On Thursday, District Attorney Larry Krasner called the case “tragic” and commended prosecutors for their work on the case.
Kelly Burkhardt, the District Attorney’s Office’s LGBTQIA+ liaison, said Pope’s death had harmed the city’s gay community and called Frye’s conviction a “step toward healing.”
Prosecutors had also charged Frye with third-degree murder, underscoring their view that the man’s death was serious.
But jurors did not find him guilty of the more serious crime.
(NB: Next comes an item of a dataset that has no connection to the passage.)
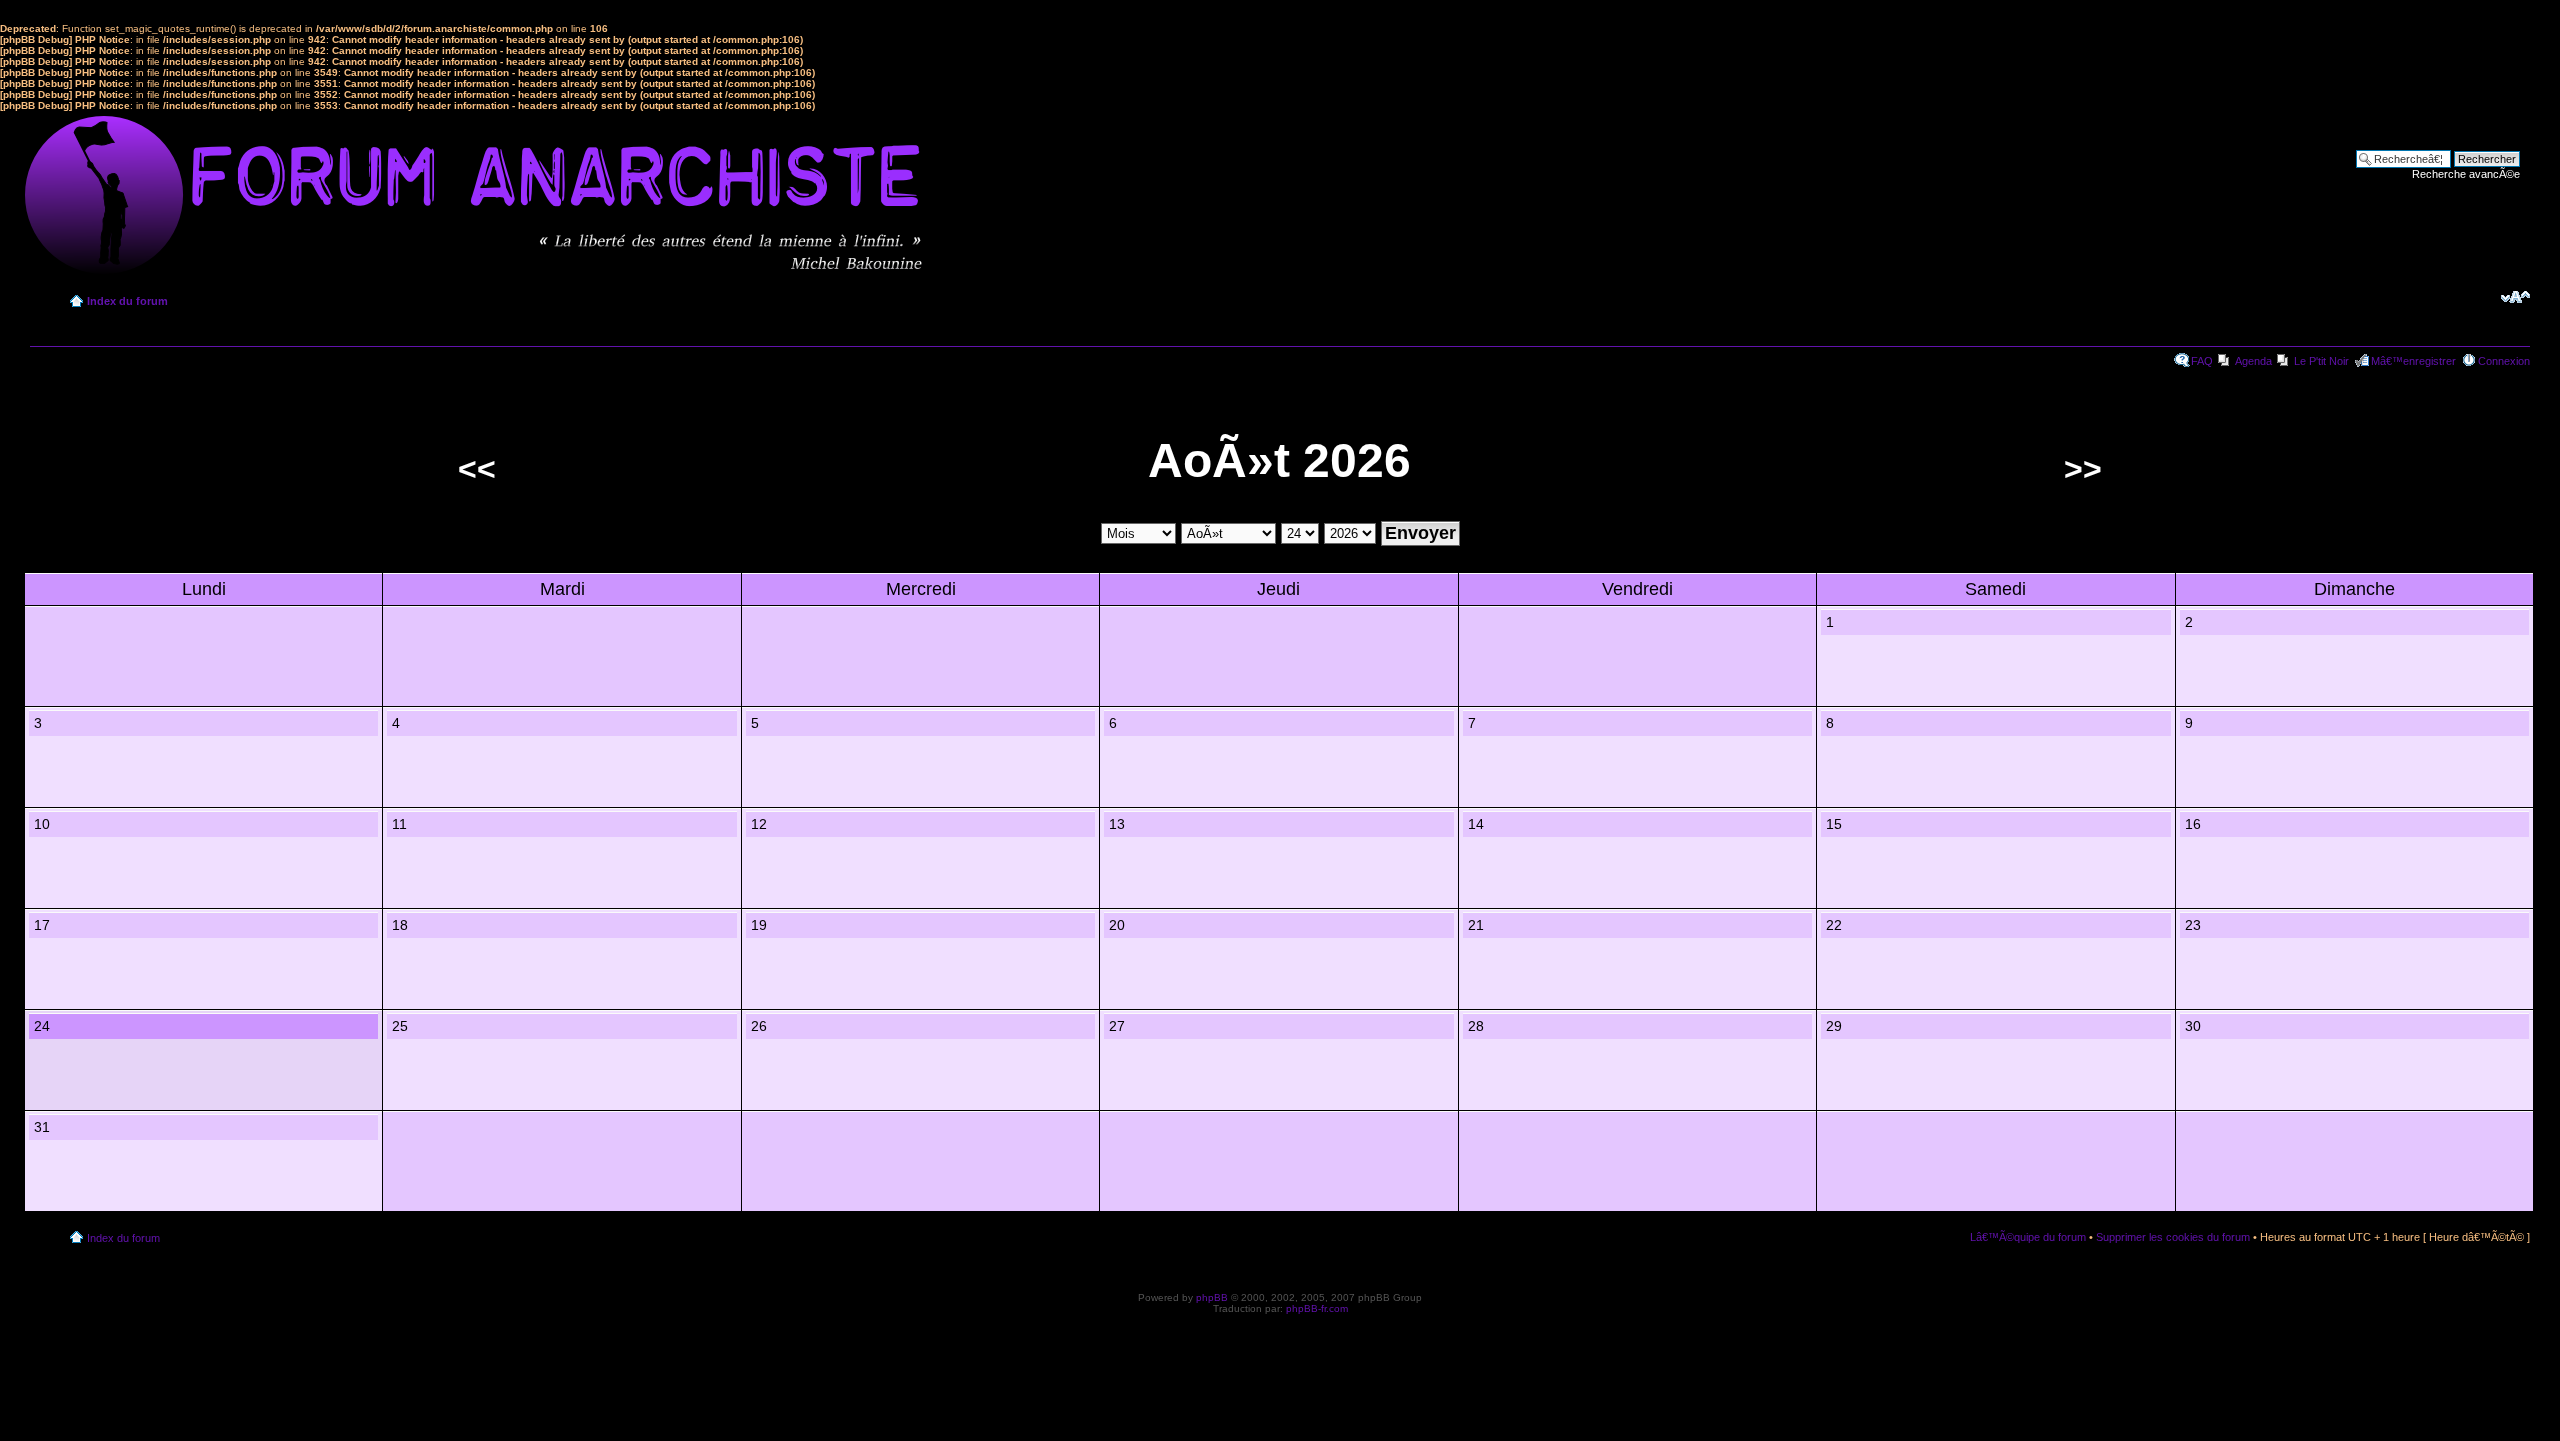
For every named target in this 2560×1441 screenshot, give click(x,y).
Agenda (2253, 361)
Instead, they convicted him of involuntary manslaughter on Wednesday in the courtroom of Common Pleas Court Judge Roxanne Covington.
Frye’s attorney, Zak Taylor Goldstein, said Thursday that his client felt remorse for causing Pope’s death.
“[T]his was not a hate crime,” Goldstein said. “We are very thankful that the jury paid close attention to the evidence and recognized that under Pennsylvania law, death resulting from one punch is involuntary manslaughter rather than murder.”
Frye, of Philadelphia, was working for Mainline Private Security, a security company that had been hired by Tabu’s management, when he fatally punched Pope in April of that year. The bar, located on S. 12th Street, has since been named 254.
Security footage from outside the bar captured Frye knocking Pope out, and Frye turned himself in to police later that month.
Frye is expected to be sentenced on July 31.
Involuntary manslaughter, a misdemeanor, carries a sentence of up to five years in prison and up to $10,000 in fines.